Белые шары, черные шары... Жду и надеюсь
Шрифт:
— Фу, как школьники… на лестнице… — сказала она смеясь.
Решетников торопливо достал ключ, распахнул дверь:
— Прошу!
Безлюдная квартира тихо и терпеливо ждала своего хозяина. Он заглянул в комнату теток, на кухню, потом прошел к себе — все было на своих местах, ничего не изменилось, только он сам немного отвык за эти два месяца от родной обители.
— Сейчас поставлю чайник, буду угощать тебя чаем… — говорил Решетников.
Первый раз они остались наедине, в пустой квартире, и он не мог справиться со своим волнением. До сих пор они встречались лишь в лаборатории либо бродили по улицам, чаще всего он провожал Риту до ее дома, и они прощались
— Сейчас ты оценишь, как я владею искусством заварки чая, — говорил Решетников. — Тетушки мои — великие специалисты в этом деле.
Он поставил чайник на плиту, но не зажег газ, а повернулся к Рите, взял ее за плечи и опять притянул к себе.
— Подожди, подожди, — отстраняясь, сказала Рита. — Ты бы хоть поинтересовался сначала, как я живу, как моя диссертация.
— Как ты живешь? Как твоя диссертация? — послушно спросил Решетников.
— Нет, правда, Митя, мне иногда кажется, что тебя совершенно не волнуют мои дела. По-моему, ты и работу мою считаешь несерьезной… Ты не видел меня целых два месяца и даже не спросишь… Мне кажется, тебя тянет ко мне только как к женщине…
— Разве это так уж плохо? — смеясь спросил Решетников.
— Нет, но… Мне этого мало.
— Ты что, обиделась? Не обижайся, — сказал Решетников. — Меня все, все интересует, что касается тебя, слышишь?

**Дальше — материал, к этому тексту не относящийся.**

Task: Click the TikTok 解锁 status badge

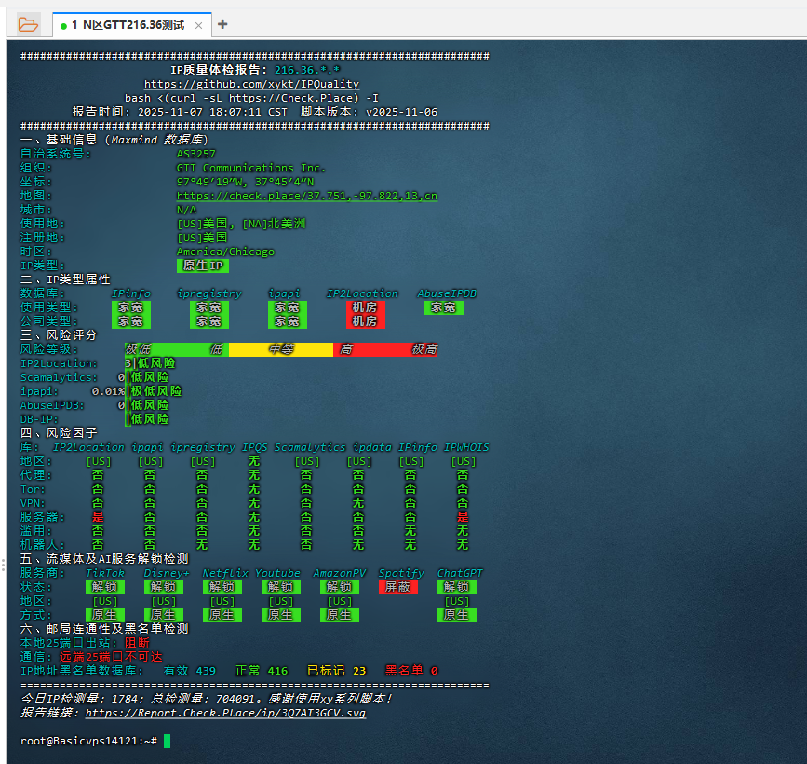Action: click(x=104, y=587)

— Слышу… Я, наверно, ужасно тщеславная, правда? Мне всегда все говорили, что я очень способная — и в школе, и в университете. Мне и сейчас хочется, чтобы моя работа была лучше всех. Это плохо, да? — жалобно спросила она.
— Почему же плохо? — отозвался Решетников.

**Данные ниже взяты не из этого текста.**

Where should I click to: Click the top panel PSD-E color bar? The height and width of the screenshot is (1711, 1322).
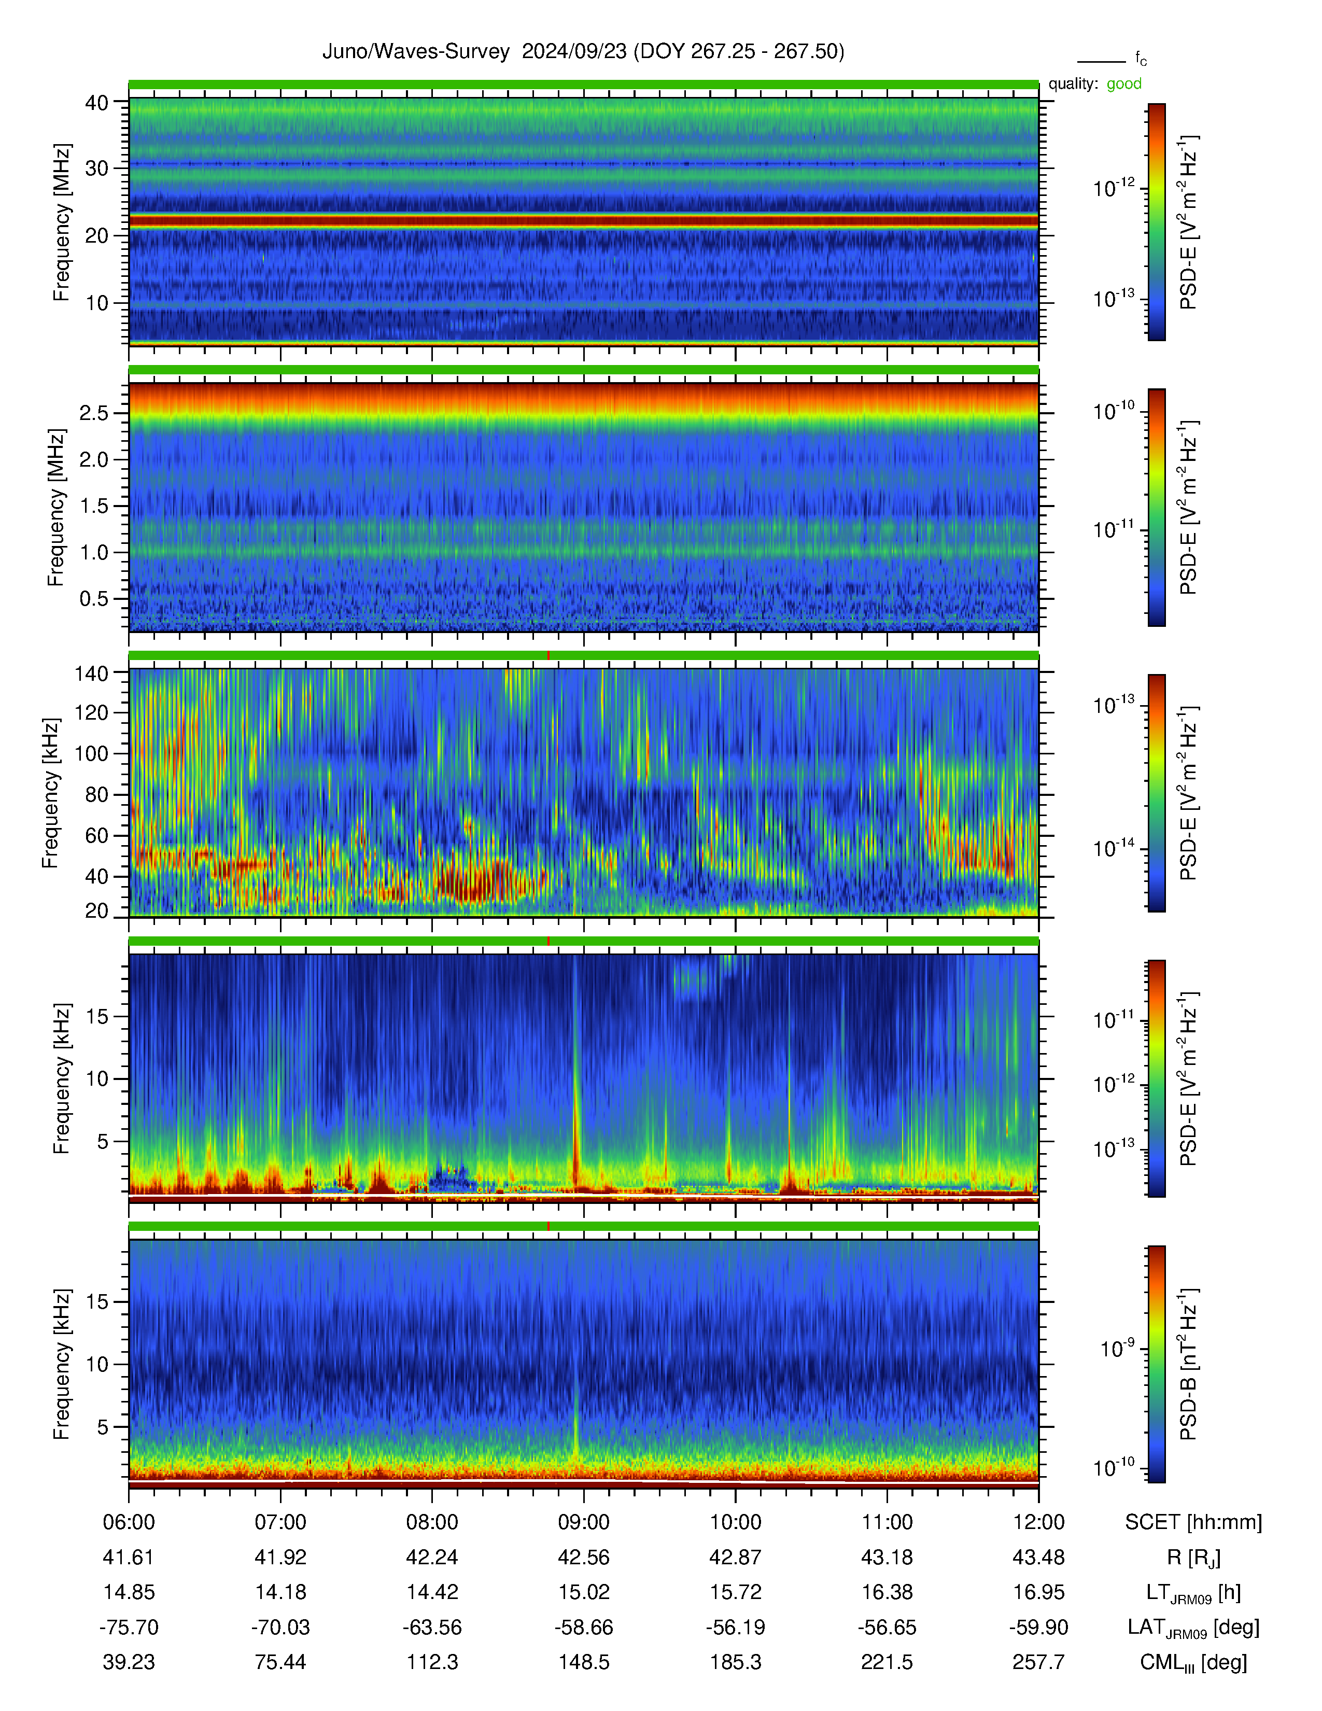click(1157, 222)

— Знаешь, я ведь давно уже, наверно, могла бы защититься, если бы не Сережка. Тебе бы еще пришлось меня догонять. Была бы уже кандидатом… Ты не веришь?
— Нет, отчего же… Верю, — сказал Решетников.

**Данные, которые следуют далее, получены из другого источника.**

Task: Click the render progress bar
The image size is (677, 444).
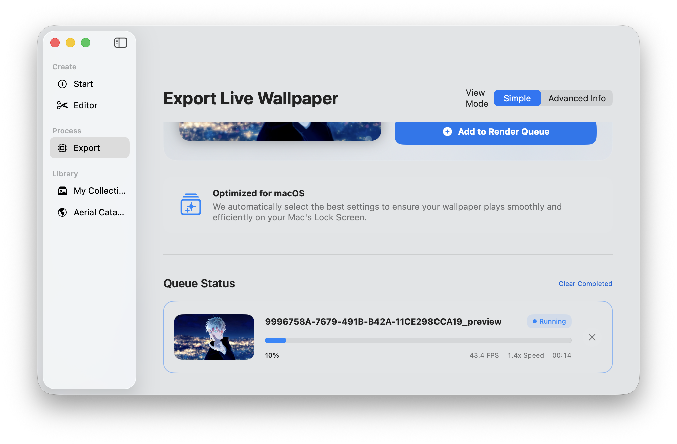Action: 418,340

Эта почти детская ее обидчивость и наивная гордость казались ему сейчас трогательными и в то же время немного забавляли его и вызывали в его душе желание защитить ее и уберечь от напрасных обид.
— Теперь-то уже легче, — сказала Рита, — а когда родился Сережка, ты даже не представляешь, что было!.. Я ведь всегда была примерной дочкой, папиной-маминой гордостью, надеждой семьи… Отец очень любил повторять: «У нас с дочкой чисто дружеские отношения. Мы сумели воспитать ее так, что мы, родители, для нее — друзья, старшие товарищи». «Мы сумели воспитать ее» — это говорилось при мне, как будто я была бессловесным существом. Наши дружеские отношения сохранялись лишь до тех пор, пока я молчала и соглашалась. Но стоило мне не согласиться, проявить самостоятельность, характер, как разражалась буря. «Мы тебя воспитываем, мы отдаем тебе жизнь! Мы! Мы! Мы! И вот она — благодарность!» Очень скоро я усвоила, что спокойнее всего — молчать и соглашаться. Когда к нам приходили гости, мама говорила: «Каша Рита собирается сделать то-то…» «Наша Рита хочет то-то…» А я сидела молча. На меня всегда смотрели как на девочку. Когда я сдавала экзамены в университет, мама ходила вместе со мной — представляешь? И вдруг — ребенок! Трагедия! Ты даже вообразить не можешь, что творилось в нашем доме!
В общем, ушла я из дому. Сейчас оглядываюсь назад и думаю: как это я все вынесла? Как решилась? Бывало, помню — на четвертом курсе я училась, это уже после того, как год пропустила — мне экзамены нужно идти сдавать, а Сережка болен, в ясли его не берут, плачет, не отпускает. Я кое-как его успокою, подругу попрошу посидеть с ним, а сама бегу в университет. Билет возьму, а сама все о нем думаю, о Сережке. Да что же это я делаю, думаю, да неужели все эти экзамены, дипломы того стоят, чтобы больной ребенок без матери мучился? И так мне станет его жалко, и себя жалко, что сижу и плачу. А экзаменатор успокаивает: «Да не волнуйтесь, девушка, успокойтесь…» — думает, я провалиться боюсь…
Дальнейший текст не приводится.